STATED PROBLEM » Copy the rows from the line with "At what (x,y)" up to and including the line with "The image size is (792, 1408).", character for character.

··· PROVIDED MATERIAL

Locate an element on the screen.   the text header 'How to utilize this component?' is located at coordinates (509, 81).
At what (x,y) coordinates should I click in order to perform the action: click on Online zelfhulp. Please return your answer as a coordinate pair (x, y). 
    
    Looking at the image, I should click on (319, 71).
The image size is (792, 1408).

······
··· PROVIDED MATERIAL

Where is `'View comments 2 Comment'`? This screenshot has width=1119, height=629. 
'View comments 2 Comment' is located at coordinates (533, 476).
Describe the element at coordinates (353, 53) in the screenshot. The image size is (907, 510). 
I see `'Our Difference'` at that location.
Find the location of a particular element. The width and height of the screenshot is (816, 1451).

······

SOLVED PROBLEM »
At what (x,y) coordinates should I click in order to perform the action: click on Online zelfhulp. Please return your answer as a coordinate pair (x, y). 
    
    Looking at the image, I should click on (319, 71).
The image size is (792, 1408).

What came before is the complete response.